> [Task prompt]: Exact copy, no pictures: set down every entry below as written.

- Opening Delimiter -

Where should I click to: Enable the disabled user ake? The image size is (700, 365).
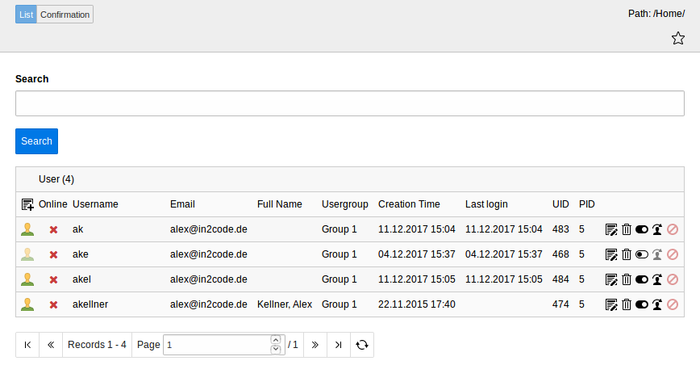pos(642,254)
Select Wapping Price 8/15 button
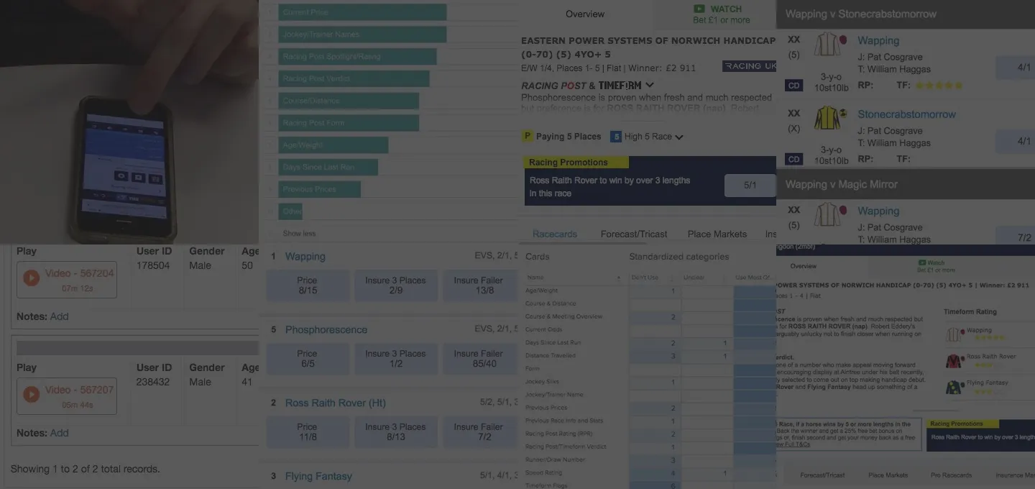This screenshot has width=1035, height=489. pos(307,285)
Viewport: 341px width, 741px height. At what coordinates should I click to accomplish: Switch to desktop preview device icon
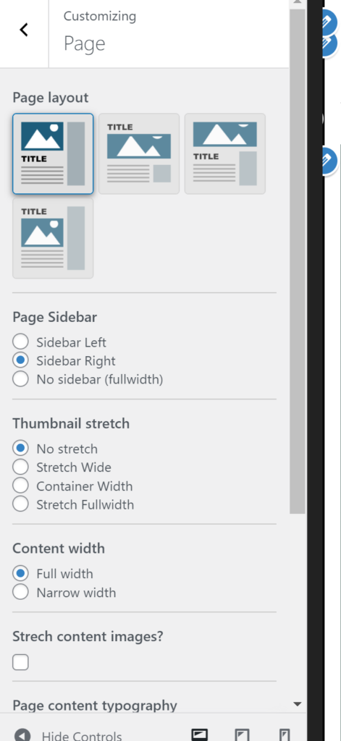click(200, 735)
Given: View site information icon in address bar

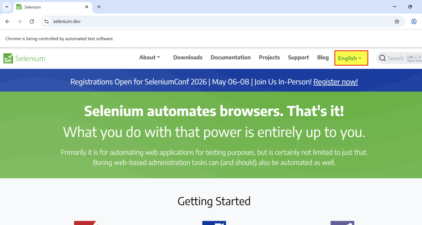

- Closing Delimiter -

> [Answer for the task]:
Where should I click to: Enable the disabled user ake? The image size is (700, 365).
pos(642,254)
Select Wapping Price 8/15 button
This screenshot has width=1035, height=489. pos(307,285)
Viewport: 341px width, 741px height. At what coordinates should I click to accomplish: Switch to desktop preview device icon
click(200, 735)
Given: View site information icon in address bar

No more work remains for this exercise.